Records to process:

──────

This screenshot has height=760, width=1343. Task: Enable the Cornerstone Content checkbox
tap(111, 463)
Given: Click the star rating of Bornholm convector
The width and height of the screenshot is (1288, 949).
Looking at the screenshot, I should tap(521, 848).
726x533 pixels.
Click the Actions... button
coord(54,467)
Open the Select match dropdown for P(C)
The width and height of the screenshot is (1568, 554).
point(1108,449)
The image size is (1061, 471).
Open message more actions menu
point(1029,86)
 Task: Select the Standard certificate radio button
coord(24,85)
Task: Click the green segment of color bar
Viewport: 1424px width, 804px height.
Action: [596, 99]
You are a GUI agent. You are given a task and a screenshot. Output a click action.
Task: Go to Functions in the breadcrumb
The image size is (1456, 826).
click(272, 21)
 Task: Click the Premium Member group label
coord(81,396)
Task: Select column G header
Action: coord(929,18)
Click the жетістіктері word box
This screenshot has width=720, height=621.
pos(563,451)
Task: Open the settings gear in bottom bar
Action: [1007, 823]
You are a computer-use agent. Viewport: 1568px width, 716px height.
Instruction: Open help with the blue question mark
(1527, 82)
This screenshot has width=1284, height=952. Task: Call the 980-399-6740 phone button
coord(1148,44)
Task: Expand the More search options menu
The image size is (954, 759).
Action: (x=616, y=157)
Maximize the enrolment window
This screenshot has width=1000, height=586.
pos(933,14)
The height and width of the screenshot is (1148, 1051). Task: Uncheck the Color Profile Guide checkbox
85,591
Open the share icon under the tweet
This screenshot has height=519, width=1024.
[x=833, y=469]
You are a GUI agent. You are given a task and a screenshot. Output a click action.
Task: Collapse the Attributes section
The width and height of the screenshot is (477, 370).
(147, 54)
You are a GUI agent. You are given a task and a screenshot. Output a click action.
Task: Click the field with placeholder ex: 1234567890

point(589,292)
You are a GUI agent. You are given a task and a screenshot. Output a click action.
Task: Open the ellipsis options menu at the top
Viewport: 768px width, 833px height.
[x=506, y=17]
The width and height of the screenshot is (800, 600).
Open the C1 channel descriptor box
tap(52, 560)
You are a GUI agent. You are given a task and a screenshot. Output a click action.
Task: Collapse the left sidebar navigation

──────

Problem details:
On how many lines of the listing does the string "Collapse" appear? Only the number should be given.

Written answer:
2